Si le site de e-commerce n'a pas échappé au confinement de son équipe chinoise, l'activité des salariés s'est poursuivie. "Quand la crise est arrivée en Chine, nous avons basculé l'équipe d'une dizaine de personnes en télétravail sans que cela nécessite une organisation complexe car la plupart de nos outils sont basés en France sur un cloud propre à l'entreprise. Au moment où la crise s'est déplacée en France, la situation avait comme un air de déjà-vu", relate Guillaume Lachenal, qui a anticipé le télétravail des salariés de Miliboo en France avant les annonces officielles du confinement. Un moyen de préserver la continuité de l'activité sans rien arrêter. Relation avec les usines et suivi du contrôle qualité, mise en production, la filiale chinoise de Miliboo n'a pas subi de contrecoup dû au contexte. Il faut dire que le Nouvel An chinois, célébré aux prémisses de la crise sanitaire, est une période traditionnellement intense pour le site marchand qui a l'habitude de surstocker. "Nous savons gérer l'aléa et notre stock de sécurité a bien fonctionné. Selon les références, notre approvisionnement est garanti entre 4 à 7 mois", complète Guillaume Lachenal. Si l'activité se porte bien, le PDG porte un regard attentif sur l'Inde où les usines sont fermées, et en Malaisie. "Nous avons anticipé notre organisation du travail en France car la Chine nous a sans doute préparé mais personne ne connaît la durée de cette situation et si ce contexte devait s'allonger on finirait par être impacté", admet le cofondateur. 
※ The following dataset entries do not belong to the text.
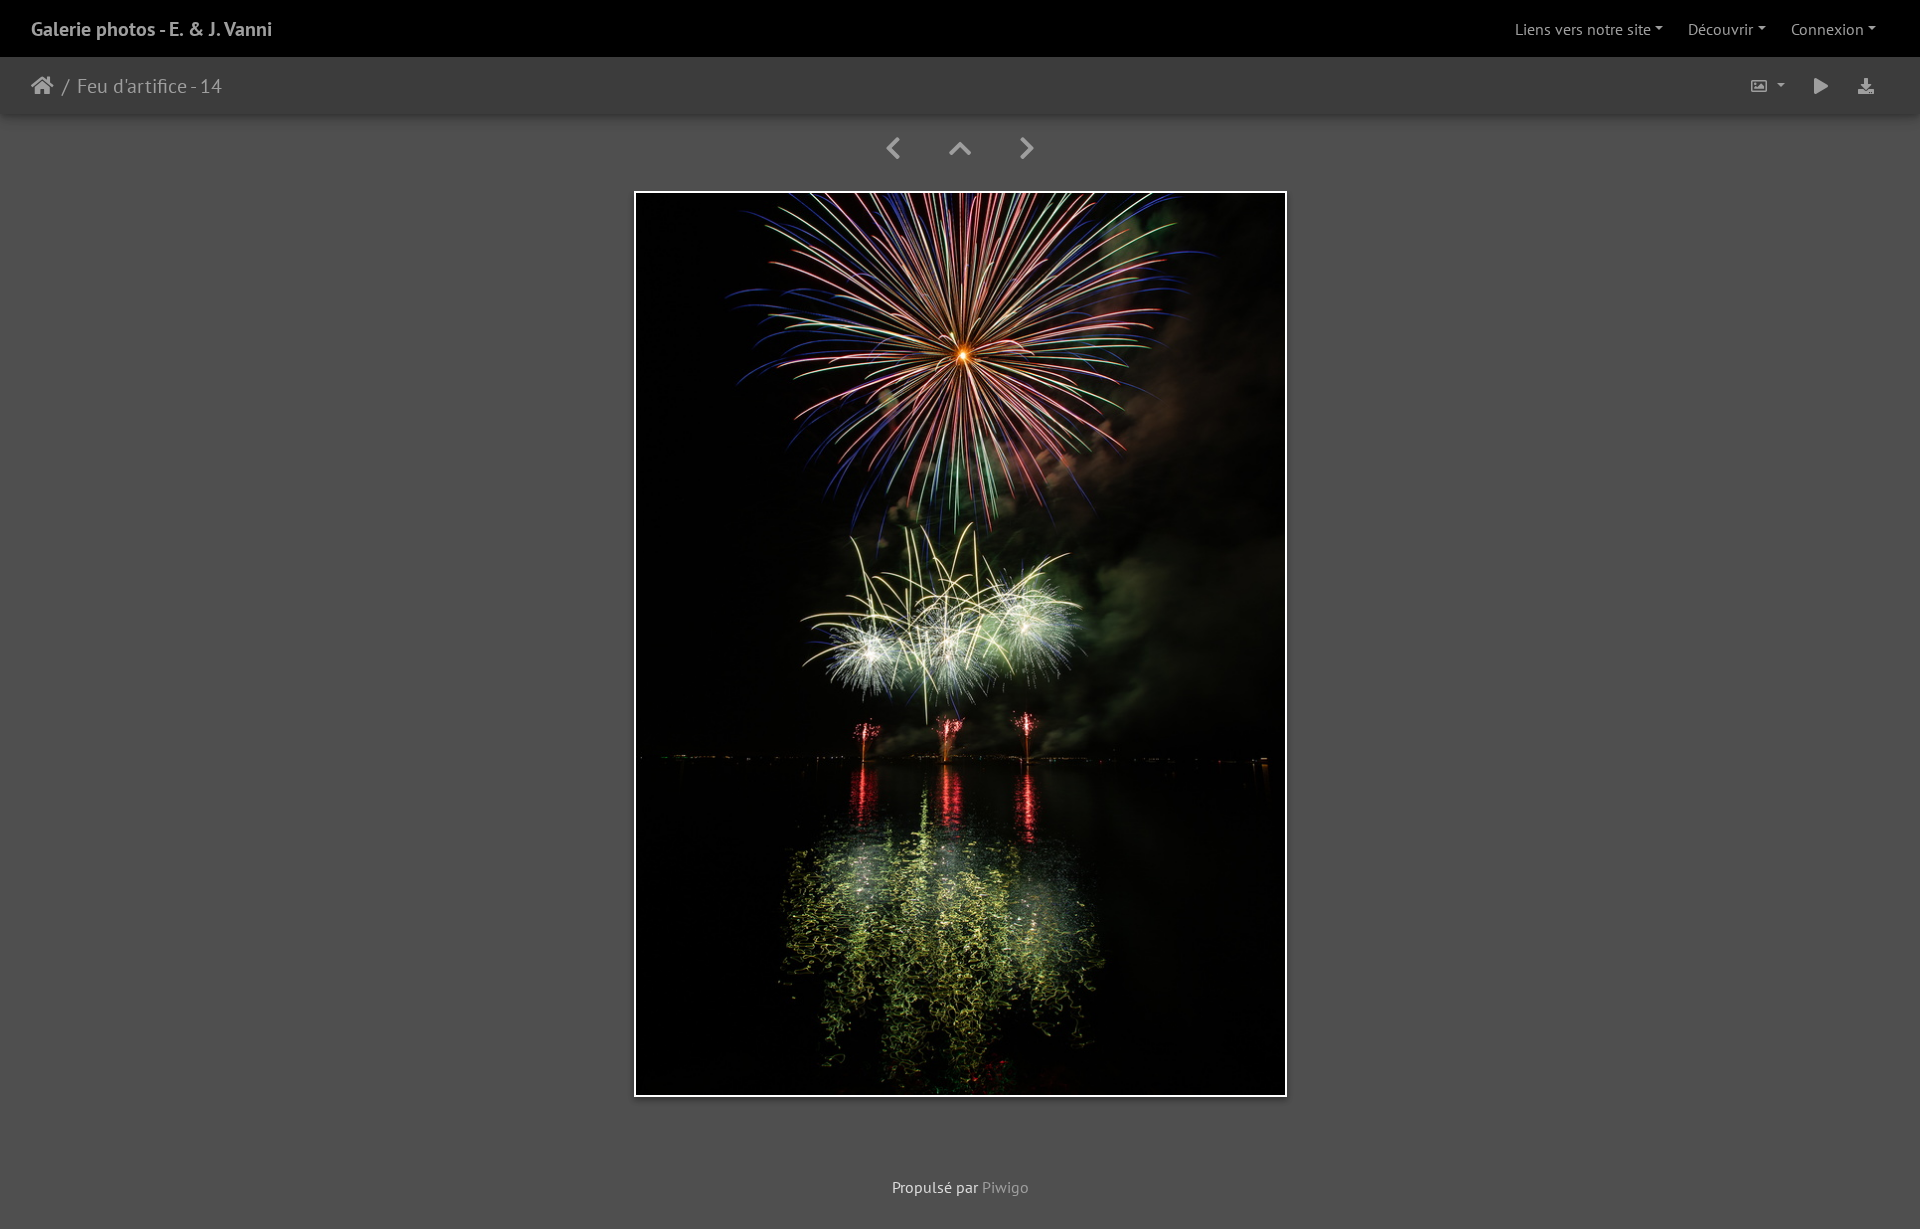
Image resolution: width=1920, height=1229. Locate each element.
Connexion (1827, 29)
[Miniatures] (960, 148)
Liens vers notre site (1583, 29)
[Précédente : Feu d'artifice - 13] (893, 148)
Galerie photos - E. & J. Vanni (151, 29)
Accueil (42, 86)
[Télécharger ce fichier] (1866, 85)
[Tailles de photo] (1767, 85)
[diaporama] (1821, 85)
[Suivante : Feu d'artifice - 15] (1027, 148)
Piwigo (1005, 1187)
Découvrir (1720, 29)
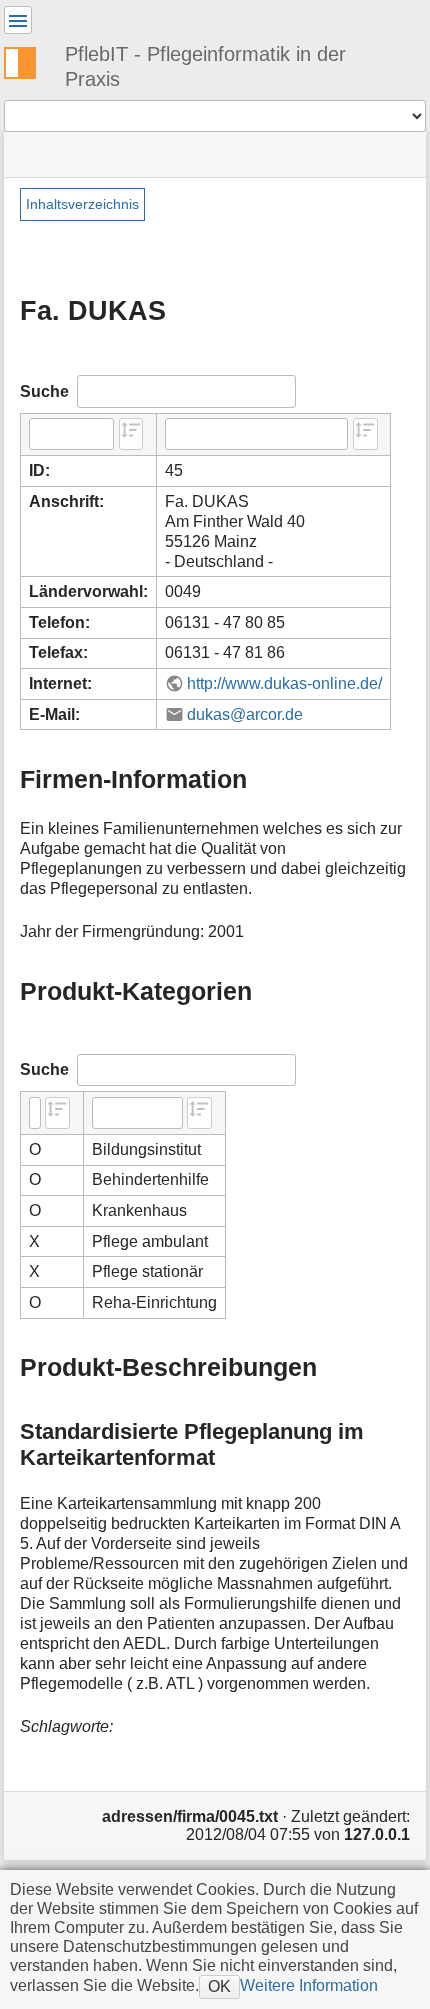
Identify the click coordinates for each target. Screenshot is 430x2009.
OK (219, 1986)
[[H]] (28, 60)
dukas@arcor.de (245, 714)
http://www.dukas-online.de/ (284, 683)
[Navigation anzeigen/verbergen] (18, 20)
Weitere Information (309, 1985)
Dualist : les pré-commandes pour compenser le retard d'approvisionnement

Autre marque, autre approche. Née en octobre 2019, la marque végane de parkas et doudounes réversibles pour hommes et femmes, Dualist a connu un début d'année chaotique. "Une bonne partie de notre approvisionnement vient de Chine et un grand nombre des productions engagées ont pris du retard en raison de la crise sanitaire", témoigne Déborah Janicek, fondatrice de la DNVB. Une usine en particulier, près de Shanghai, n'a pu livrer les produits finis de Dualist. "Nous avons vécu cette situation en deux temps, car lorsque la Chine a été prête à livrer la production, c'est l'Europe qui a été bloquée", abonde Déborah Janicek. En tout, le retard des livraisons en provenance de la Chine pourrait atteindre quatre mois. De quoi mettre en péril le démarrage de la saison été et des parkas légères. Afin d'éviter le pire, la fondatrice de Dualist a décidé de lancer des précommandes à partir des premiers échantillons en provenance de Chine et des photos de la nouvelle collection prises avant le confinement. "Nous dévoilerons un nouveau produit chaque semaine et toutes les commandes seront livrées à la fin de la crise. Le système des précommandes permet de ne pas rompre le lien avec la communauté", assure Déborah Janicek. Pour elle, "il n'y a pas de problèmes, il n'y a que des solutions".